NIH Record - National Institutes of Health

Autopsies Add Insight

Pathology Studies Reveal SARS-CoV-2 Present Throughout the Body

Dr. Chertow portait
Dr. Daniel Chertow

The virus that causes Covid-19, SARS-CoV-2, is capable of replicating in multiple tissues across the body, said Dr. Daniel Chertow during a recent Covid-19 scientific interest group lecture. 

“SARS-CoV-2 is widely disseminated across the human body and brain early in infection,” said Chertow, a tenure-track investigator in the Clinical Center’s Critical Care Medicine Department and in NIAID’s Laboratory of Immunoregulation. 

Between March 2020 and March 2021, his laboratory and colleagues from NCI’s Laboratory of Pathology performed 44 autopsies of patients who had the virus. More than 10,000 tissue samples were taken from all major organs. In addition, brain samples were taken from 11 patients. 

Eighty-six percent of patients died from complications of Covid-19; the complication usually was respiratory failure. The rest died with—but not from—Covid-19. 

“None of these individuals were vaccinated and all were infected before variants of concern were widely circulating in the United States,” he noted.

An image of SARS-CoV-2 under a microscope
Novel coronavirus SARS-CoV-2

Photo:  Credit NIAID

On average, the patients autopsied were [59 years old]. They received intensive care in the hospital for long periods of time. About three quarters of them had underlying health conditions associated with higher risk of severe Covid, including cardiovascular disease, chronic respiratory disease, diabetes, hypertension and obesity. 

The study is a result of a collaboration with the University of Maryland. Critical care providers from seven Maryland hospitals notified researchers of patients who died with Covid-19. Next of kin gave consent and the remains of the deceased were transferred to the CC. 

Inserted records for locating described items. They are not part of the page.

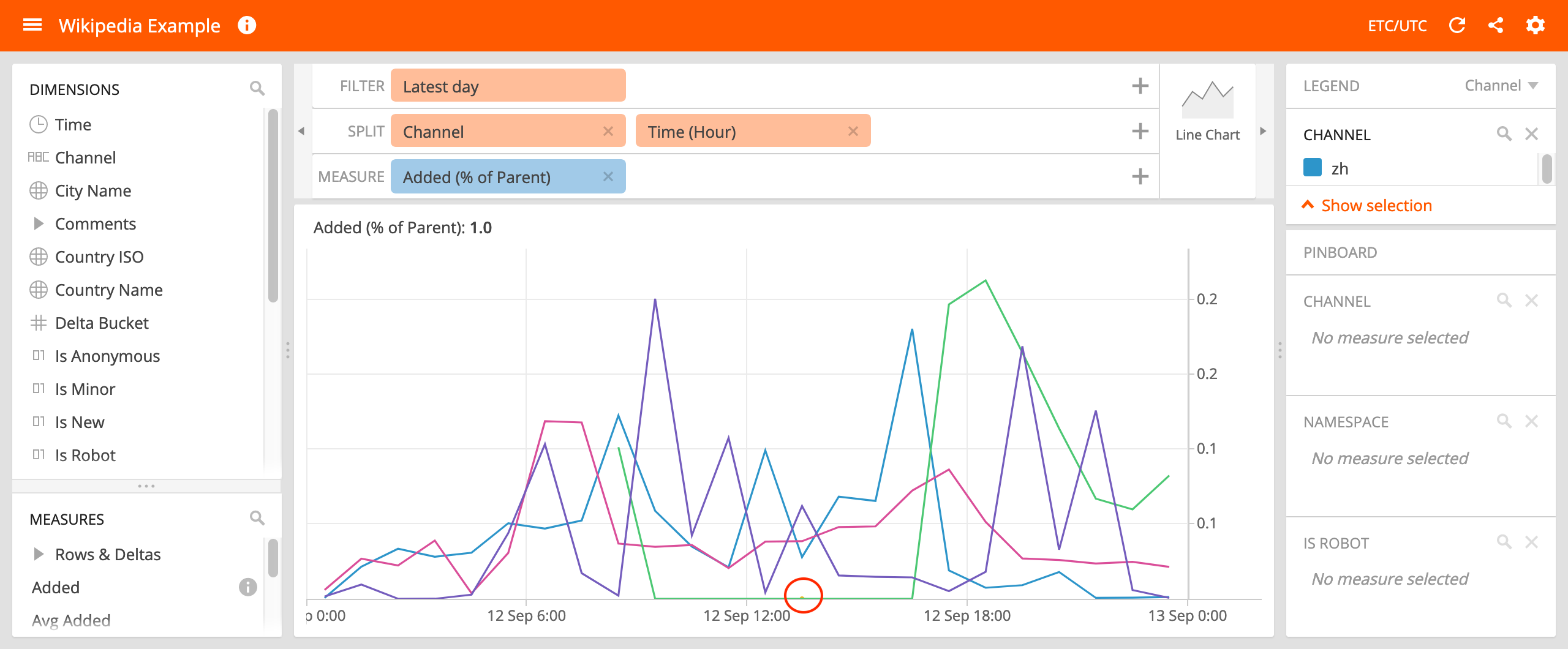Click the info icon next to Added measure

pos(247,587)
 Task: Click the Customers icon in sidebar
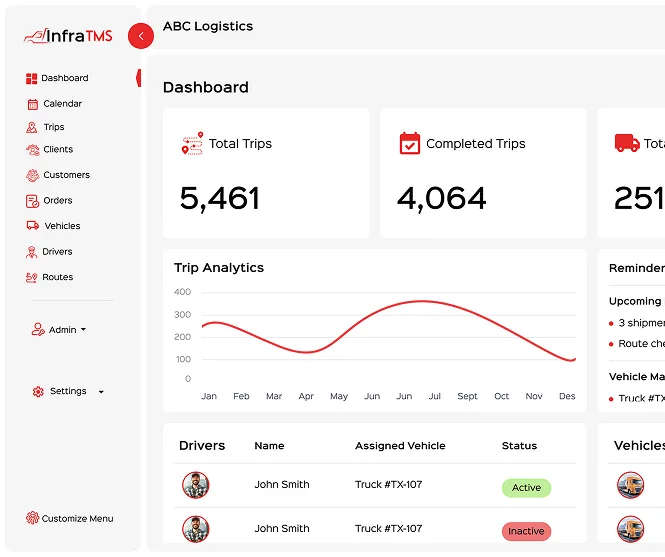tap(32, 175)
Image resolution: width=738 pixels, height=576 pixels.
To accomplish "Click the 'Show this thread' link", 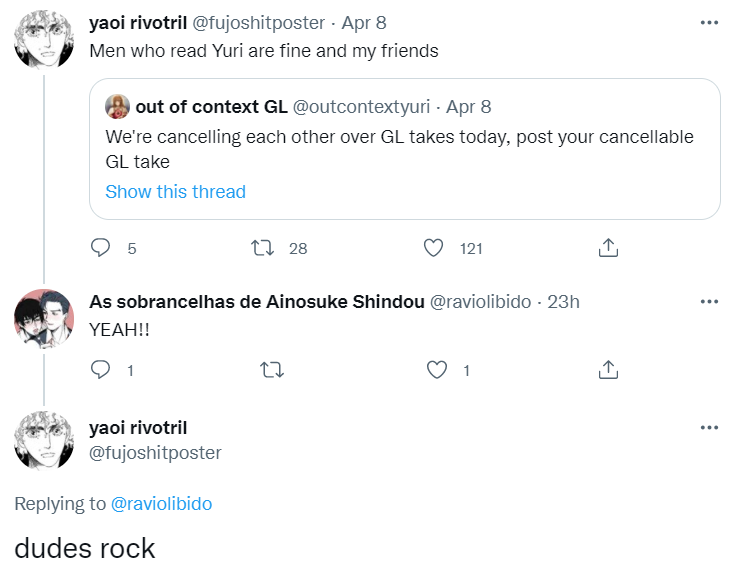I will point(175,192).
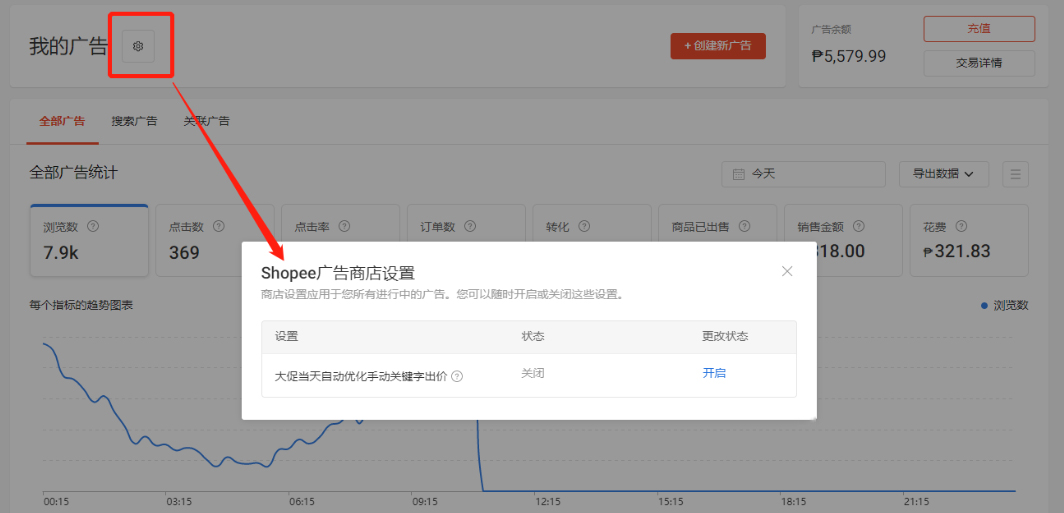Enable auto-optimize bidding via 开启
The image size is (1064, 513).
(x=714, y=373)
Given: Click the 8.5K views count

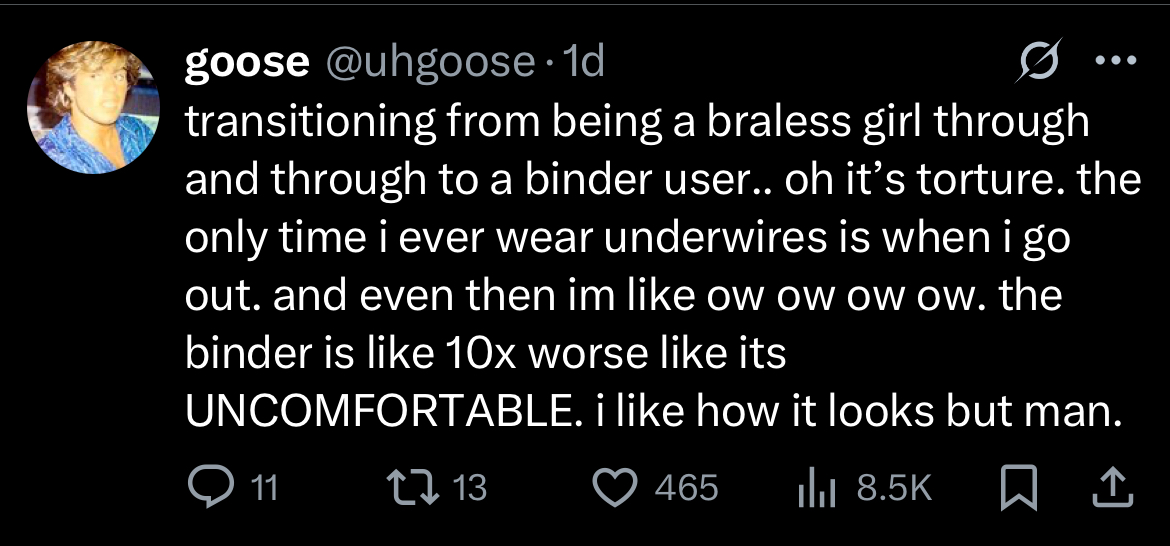Looking at the screenshot, I should pos(895,489).
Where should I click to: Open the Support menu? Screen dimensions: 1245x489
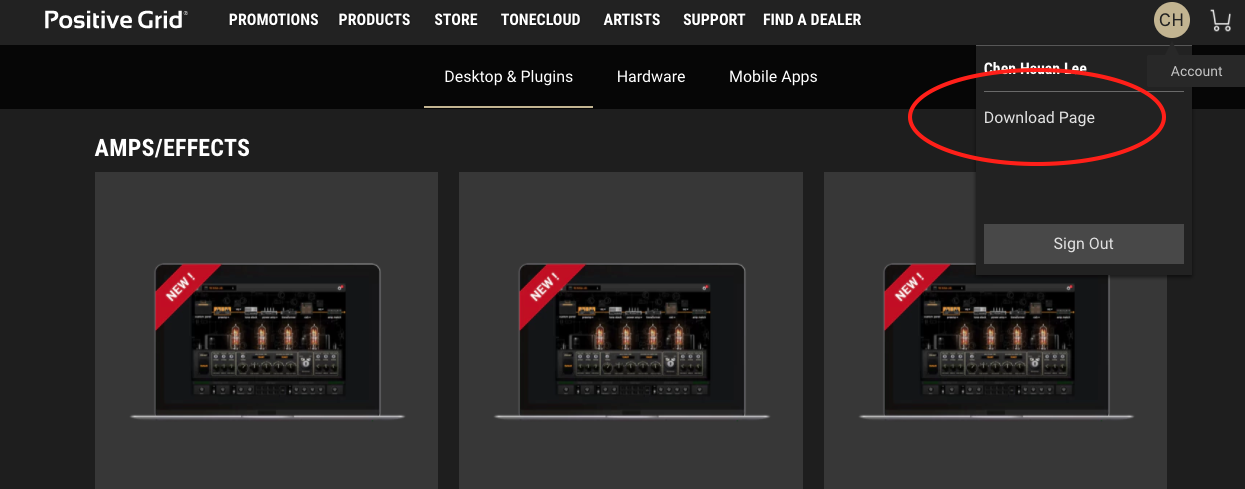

Chertow’s team and intramural collaborators used several techniques to detect SARS-CoV-2 RNA in tissue samples, including quantitative polymerase chain reaction (PCR), droplet digital PCR technology, in situ hybridization and cell culture. 

Together, these methods allowed them to quantify viral levels in tissue samples. Scientists took samples from respiratory, cardiovascular, lymphoid, gastrointestinal, genitourinary, endocrine, skeletal muscle, peripheral and central nervous, and ocular tissue.

“We detected SARS-CoV-2 RNA across all tissue groups, with the highest levels detected in respiratory and cardiovascular tissues,” he said. 

During the first week following symptom onset, the virus seeds across the body and infects cells throughout the body, including the brain. 

One autopsied patient had a mild case of Covid-19. He later died from liver failure unrelated to his Covid-19 infection. An analysis of tissue samples from his body revealed the presence of viral RNA 8 months after his infection. 

Image
Chertow speaks from a conference room via Zoom
Chertow leads the emerging pathogens section in the Clinical Center’s Critical Care Medicine Department.

Despite the presence of viral RNA in the brain, scientists found no evidence of viral cytopathic effect—structural changes in host cells caused by viral invasion. 

More research must be conducted to determine why the virus eludes the immune system in organs besides the lungs for months, Chertow concluded.